Renewable energy production is inherently intermittent, necessitating large-scale implementation to enhance energy storage capacity, which presently accounts for less than 1% of global electrical energy production. The pursuit of greener, more affordable, and safer rechargeable batteries is currently recognized as strategically important in advancing electrochemical energy storage technology, addressing environmental concerns and establishing a sustainable energy economy. Li-ion batteries (LIBs) and Na-ion batteries (NIBs) play a crucial role as energy storage devices for electric vehicles and smart grids. It is widely recognized that a detailed analysis of an electrode reveals that each component (active material, conductive carbon, current collector, and binder) contributes to the overall battery performance. It has been demonstrated that the binder, despite its relatively low content, typically a few percent of the total composition, plays a decisive role in determining the electrode performance, which is noteworthy considering its chemical and electrochemical inactivity. In addition, the transformation from liquid- to gel-/quasi-solid or fully solid-state architectures is expected to improve safety by using low-volatile, non-flammable materials and energy density of energy storage devices by enabling the use of lithium metal anodes, particularly if constraints of low ionic conductivity, low cation transport properties and stringent processing conditions are overcome [1].

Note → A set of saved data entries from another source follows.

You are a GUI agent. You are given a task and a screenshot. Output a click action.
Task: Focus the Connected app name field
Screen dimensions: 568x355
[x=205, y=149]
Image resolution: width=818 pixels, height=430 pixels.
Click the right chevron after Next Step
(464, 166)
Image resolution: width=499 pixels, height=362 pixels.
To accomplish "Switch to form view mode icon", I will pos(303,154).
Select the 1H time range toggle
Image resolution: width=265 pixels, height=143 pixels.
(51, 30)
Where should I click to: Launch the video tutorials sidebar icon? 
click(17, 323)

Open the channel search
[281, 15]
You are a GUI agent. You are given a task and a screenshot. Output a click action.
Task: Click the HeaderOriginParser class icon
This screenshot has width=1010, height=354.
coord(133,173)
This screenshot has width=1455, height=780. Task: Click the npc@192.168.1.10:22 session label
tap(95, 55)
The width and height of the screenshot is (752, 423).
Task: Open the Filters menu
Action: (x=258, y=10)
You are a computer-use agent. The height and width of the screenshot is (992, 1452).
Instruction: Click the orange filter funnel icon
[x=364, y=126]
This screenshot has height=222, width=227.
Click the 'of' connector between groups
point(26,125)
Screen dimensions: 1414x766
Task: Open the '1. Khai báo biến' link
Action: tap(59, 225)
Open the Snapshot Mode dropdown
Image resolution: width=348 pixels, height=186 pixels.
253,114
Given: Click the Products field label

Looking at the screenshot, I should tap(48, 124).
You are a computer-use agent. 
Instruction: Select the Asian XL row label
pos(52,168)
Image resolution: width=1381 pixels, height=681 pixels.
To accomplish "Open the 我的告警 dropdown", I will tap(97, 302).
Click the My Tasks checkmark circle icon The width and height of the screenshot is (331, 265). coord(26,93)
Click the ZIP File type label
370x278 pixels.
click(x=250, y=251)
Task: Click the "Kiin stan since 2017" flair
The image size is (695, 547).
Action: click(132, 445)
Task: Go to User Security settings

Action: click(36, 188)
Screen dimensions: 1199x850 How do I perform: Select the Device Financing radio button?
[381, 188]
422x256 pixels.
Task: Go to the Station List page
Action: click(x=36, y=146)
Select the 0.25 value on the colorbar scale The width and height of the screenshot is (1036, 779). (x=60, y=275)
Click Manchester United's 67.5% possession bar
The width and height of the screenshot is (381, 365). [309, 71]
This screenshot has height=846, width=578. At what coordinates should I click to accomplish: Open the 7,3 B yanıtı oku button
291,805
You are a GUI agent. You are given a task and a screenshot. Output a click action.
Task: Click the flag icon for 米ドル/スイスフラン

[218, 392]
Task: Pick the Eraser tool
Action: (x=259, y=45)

In this context, here an overview is offered of the recent developments in our laboratories on the development of innovative solutions including recycled or biosourced polymer binders/electrolytes towards the development of sustainable, safe, high-performing post-lithium batteries. These include the possibility of repurposing in batteries the recycled polyvinyl butyral (PVB) from post-consume laminated glasses (from automotive and construction) that cannot be reused in glasses because of degraded optical properties. Three strategies were pursued: using recycled PVB as binder in the electrode composition, transforming it into a membrane to be used as electrolyte separator [2], and utilizing it in advanced solid-state batteries. In the case of PVB as binder, we investigated the electrochemical and structural properties of polymer blends of PVB with standard binders, as polyacrylic acid (PAA) and poly(vinylidene fluoride) (PVDF), demonstrating its effective use in the development of various electrodes, including hard carbon (HC) anodes, and high-energy cathodes (NMC and NVP) showing full capacities even at high C-rates and stable long-term operation at ambient temperature, which pave the way to the development of more sustainable binders/separators from waste products for next-generation, sustainable energy storage. Regarding solid-state batteries, the incorporation of recycled PVB into polyethylene oxide (PEO)-based solid polymer electrolytes was investigated to address both performance and sustainability challenges. This approach enables the design of composite polymer electrolytes with improved mechanical strength, thermal stability, and electrochemical performance while promoting the use of recycled materials to reduce environmental impact.

Overall, in all cases, preliminary results are highly encouraging and pave the way to the development of more sustainable separators and binders from waste products for safe, low-cost energy storage devices.